🤖 AI Summary
Robot manipulation in complex human environments demands simultaneous safety and efficiency, yet existing motion-oriented dynamic maps (MoDs) rely on discrete spatial sampling, incur high construction costs, and lack online update capability.
Method: This paper proposes a continuous spatiotemporal dynamic graph representation based on implicit neural functions. It directly maps spatiotemporal coordinates to parameters of a semi-wrapped Gaussian mixture model, integrating continuous spatiotemporal positional encoding with probabilistic motion representation—enabling smooth extrapolation and online construction without grid-based sampling.
Contribution/Results: Evaluated on a real-world long-term pedestrian trajectory dataset, our method significantly improves motion pattern modeling accuracy and velocity distribution smoothness over baseline approaches, while maintaining efficient inference. It establishes a scalable, lightweight paradigm for motion prior modeling in dynamic robotic navigation.
📝 Abstract
Safe and efficient robot operation in complex human environments can benefit from good models of site-specific motion patterns. Maps of Dynamics (MoDs) provide such models by encoding statistical motion patterns in a map, but existing representations use discrete spatial sampling and typically require costly offline construction. We propose a continuous spatio-temporal MoD representation based on implicit neural functions that directly map coordinates to the parameters of a Semi-Wrapped Gaussian Mixture Model.
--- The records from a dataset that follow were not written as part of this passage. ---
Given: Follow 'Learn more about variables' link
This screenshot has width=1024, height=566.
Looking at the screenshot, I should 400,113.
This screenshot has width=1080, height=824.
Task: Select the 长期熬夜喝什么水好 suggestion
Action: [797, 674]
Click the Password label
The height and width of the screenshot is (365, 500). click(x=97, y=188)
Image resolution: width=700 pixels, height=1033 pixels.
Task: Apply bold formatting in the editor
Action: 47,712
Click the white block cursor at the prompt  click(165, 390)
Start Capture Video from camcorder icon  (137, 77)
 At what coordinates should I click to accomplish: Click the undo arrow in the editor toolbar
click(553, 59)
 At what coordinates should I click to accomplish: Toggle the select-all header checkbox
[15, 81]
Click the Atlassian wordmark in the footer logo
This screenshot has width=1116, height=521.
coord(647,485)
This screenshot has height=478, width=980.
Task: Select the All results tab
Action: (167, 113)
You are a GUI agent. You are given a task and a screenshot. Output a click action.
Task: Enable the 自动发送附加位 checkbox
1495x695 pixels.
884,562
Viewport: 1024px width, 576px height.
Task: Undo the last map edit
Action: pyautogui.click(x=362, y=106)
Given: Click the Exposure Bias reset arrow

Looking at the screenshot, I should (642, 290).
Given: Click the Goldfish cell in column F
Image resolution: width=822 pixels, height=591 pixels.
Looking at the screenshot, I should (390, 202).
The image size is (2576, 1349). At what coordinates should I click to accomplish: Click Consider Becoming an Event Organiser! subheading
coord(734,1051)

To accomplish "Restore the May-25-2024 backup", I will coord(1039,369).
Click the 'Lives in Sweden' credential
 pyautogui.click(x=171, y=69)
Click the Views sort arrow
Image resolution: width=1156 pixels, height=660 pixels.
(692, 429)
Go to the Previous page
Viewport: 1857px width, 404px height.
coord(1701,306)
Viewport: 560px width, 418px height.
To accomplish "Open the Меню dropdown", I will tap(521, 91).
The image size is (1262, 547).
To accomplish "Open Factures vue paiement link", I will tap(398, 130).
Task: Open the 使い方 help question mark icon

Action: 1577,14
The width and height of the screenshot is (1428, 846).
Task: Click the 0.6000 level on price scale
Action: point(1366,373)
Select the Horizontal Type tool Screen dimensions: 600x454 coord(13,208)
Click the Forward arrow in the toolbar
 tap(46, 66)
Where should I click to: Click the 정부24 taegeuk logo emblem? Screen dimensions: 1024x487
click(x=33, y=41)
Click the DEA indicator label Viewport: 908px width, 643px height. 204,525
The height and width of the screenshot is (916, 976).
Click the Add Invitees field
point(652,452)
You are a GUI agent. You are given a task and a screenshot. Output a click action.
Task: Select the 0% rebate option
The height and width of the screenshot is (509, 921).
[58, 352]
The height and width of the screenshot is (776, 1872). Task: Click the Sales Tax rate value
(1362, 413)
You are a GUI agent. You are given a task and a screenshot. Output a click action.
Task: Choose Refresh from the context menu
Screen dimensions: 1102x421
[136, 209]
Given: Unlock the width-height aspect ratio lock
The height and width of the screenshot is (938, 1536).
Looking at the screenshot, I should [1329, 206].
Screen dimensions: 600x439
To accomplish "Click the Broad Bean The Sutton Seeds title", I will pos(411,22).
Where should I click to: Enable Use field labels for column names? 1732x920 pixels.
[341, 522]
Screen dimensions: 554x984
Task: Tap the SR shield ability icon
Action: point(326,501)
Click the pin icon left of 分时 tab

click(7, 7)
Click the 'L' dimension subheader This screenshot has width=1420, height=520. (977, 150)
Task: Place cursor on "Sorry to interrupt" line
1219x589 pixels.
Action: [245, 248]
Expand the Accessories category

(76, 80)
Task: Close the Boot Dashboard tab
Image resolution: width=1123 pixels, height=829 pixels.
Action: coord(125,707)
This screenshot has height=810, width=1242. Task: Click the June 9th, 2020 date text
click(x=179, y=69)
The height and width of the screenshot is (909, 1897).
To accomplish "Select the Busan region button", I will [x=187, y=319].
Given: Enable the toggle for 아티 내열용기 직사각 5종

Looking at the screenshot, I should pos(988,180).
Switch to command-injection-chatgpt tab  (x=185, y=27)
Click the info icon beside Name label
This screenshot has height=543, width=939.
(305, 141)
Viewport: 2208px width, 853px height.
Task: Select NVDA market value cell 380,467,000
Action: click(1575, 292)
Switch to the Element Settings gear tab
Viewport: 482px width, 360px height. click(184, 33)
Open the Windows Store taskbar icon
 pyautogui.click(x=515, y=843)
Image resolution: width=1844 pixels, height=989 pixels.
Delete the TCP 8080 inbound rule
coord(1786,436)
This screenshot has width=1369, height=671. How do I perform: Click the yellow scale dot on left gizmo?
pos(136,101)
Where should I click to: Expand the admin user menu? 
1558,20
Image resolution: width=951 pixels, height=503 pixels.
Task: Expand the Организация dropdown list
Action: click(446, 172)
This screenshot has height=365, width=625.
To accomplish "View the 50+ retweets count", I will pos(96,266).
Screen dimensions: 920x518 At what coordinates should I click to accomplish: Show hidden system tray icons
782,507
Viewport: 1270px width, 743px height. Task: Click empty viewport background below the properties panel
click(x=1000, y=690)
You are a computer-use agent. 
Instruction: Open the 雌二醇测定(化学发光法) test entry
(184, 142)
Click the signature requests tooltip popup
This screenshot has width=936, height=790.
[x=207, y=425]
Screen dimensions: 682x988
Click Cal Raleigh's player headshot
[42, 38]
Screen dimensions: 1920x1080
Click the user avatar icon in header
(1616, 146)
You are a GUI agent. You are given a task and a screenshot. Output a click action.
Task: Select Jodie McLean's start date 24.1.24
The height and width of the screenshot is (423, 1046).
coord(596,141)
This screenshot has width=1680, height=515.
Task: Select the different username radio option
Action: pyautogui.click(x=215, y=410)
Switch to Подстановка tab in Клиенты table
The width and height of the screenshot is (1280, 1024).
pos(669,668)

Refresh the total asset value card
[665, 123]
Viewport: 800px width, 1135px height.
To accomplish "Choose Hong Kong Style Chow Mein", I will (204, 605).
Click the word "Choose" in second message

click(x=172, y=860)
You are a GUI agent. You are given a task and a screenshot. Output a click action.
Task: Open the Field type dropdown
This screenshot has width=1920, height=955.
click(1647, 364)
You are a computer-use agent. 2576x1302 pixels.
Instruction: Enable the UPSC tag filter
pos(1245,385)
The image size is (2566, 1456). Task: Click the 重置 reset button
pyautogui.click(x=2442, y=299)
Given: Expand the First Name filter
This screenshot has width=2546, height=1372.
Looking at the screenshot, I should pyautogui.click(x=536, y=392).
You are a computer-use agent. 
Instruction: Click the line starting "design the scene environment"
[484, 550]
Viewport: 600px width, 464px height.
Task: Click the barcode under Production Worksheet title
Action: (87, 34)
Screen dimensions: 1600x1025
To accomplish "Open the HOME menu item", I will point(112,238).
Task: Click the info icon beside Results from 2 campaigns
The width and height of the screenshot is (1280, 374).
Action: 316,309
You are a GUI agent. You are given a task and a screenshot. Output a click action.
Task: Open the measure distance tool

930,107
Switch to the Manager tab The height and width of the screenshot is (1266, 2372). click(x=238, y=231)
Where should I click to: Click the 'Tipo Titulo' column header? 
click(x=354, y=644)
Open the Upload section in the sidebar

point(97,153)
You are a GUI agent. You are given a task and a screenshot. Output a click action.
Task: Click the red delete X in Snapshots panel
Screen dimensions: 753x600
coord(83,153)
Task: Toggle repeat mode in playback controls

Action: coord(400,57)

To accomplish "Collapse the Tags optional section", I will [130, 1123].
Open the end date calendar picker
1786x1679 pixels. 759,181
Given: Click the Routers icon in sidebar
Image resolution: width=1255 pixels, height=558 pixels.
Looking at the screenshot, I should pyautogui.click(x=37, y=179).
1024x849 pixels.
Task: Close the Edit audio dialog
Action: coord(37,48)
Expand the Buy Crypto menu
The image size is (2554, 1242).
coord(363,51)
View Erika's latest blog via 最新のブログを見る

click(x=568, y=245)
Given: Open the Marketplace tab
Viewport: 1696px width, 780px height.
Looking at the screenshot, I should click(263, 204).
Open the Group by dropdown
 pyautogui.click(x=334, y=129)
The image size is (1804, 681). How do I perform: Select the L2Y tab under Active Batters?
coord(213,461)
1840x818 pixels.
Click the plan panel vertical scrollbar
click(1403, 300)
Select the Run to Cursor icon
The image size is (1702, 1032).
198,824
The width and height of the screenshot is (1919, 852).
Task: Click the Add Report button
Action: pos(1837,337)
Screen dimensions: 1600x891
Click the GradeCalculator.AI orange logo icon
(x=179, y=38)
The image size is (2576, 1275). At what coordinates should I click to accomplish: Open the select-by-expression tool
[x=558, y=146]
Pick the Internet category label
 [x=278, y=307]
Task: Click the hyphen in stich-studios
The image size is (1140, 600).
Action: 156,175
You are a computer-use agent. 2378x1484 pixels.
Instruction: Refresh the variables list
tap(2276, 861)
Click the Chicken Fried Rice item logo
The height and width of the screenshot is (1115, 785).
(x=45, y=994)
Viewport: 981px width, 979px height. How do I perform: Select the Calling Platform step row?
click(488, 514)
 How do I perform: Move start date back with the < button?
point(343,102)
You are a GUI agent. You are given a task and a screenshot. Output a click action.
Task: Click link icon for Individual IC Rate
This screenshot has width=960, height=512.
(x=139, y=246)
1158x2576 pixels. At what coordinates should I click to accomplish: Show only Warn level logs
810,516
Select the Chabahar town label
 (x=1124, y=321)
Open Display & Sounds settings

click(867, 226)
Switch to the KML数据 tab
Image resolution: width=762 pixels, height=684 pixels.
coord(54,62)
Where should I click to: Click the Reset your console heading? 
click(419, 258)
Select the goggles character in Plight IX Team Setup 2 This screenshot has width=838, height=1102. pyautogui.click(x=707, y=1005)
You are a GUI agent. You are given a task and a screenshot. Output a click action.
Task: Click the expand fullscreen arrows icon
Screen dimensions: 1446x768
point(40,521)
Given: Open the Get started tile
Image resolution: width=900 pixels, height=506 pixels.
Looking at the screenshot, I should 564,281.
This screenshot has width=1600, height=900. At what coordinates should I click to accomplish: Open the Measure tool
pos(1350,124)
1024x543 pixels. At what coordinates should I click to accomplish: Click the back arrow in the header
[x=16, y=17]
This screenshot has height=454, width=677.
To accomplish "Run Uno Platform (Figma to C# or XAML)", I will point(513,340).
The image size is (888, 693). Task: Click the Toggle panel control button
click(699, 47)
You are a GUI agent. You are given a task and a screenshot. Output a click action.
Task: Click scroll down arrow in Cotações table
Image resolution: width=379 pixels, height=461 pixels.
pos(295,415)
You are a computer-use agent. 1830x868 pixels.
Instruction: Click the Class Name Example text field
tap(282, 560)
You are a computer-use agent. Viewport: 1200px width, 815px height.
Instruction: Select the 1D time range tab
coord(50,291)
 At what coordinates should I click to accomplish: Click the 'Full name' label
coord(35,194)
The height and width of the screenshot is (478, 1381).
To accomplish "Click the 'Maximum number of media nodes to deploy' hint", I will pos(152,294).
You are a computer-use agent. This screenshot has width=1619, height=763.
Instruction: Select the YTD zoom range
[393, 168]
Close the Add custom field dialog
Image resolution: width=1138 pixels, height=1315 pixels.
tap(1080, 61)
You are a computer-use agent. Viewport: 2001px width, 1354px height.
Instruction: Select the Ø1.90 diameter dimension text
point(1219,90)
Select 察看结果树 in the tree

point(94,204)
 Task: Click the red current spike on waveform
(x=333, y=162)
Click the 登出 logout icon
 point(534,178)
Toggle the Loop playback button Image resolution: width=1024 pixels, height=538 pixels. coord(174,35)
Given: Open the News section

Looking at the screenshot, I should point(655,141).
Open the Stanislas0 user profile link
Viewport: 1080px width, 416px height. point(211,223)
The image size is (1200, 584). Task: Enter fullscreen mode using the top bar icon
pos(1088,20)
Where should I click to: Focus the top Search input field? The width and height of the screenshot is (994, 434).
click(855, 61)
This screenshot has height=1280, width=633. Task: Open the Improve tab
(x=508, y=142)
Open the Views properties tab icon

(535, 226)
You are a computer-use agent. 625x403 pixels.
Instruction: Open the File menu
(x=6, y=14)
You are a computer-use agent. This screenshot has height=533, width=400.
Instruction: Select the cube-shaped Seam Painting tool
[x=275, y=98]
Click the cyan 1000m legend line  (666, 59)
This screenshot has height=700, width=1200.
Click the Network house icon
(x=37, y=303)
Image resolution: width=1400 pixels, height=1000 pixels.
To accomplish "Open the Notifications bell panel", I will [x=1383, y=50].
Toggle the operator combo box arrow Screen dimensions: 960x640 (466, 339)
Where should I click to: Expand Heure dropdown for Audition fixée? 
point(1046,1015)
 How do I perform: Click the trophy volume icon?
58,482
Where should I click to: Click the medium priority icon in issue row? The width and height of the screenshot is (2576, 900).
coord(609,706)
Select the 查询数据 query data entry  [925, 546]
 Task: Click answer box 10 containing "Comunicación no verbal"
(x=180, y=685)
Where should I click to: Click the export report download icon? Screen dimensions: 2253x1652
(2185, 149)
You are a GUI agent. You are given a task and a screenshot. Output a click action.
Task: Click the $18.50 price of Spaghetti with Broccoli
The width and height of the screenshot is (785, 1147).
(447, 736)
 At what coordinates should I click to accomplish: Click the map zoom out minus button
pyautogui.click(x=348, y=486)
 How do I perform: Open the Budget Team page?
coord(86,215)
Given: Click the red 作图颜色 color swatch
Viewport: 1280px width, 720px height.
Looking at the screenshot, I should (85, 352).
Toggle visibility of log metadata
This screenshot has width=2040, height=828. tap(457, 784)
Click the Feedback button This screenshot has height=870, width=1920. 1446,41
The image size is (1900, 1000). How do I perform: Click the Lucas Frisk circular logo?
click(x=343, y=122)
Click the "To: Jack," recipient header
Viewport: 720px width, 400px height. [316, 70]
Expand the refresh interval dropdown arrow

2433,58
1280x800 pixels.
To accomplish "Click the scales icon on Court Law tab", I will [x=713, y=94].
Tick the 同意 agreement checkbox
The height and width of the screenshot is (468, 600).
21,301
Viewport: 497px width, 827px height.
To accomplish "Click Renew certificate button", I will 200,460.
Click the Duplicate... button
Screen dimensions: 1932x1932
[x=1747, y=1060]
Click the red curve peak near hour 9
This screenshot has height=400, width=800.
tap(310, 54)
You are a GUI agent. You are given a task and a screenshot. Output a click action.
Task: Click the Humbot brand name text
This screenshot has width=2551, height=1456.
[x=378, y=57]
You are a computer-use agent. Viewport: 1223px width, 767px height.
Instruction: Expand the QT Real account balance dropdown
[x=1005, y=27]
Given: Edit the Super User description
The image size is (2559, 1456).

This removes the need for discretization and imputation for unevenly sampled regions, enabling smooth generalization across both space and time. Evaluated on a large public dataset with long-term real-world people tracking data, our method achieves better accuracy of motion representation and smoother velocity distributions in sparse regions while still being computationally efficient, compared to available baselines. The proposed approach demonstrates a powerful and efficient way of modeling complex human motion patterns.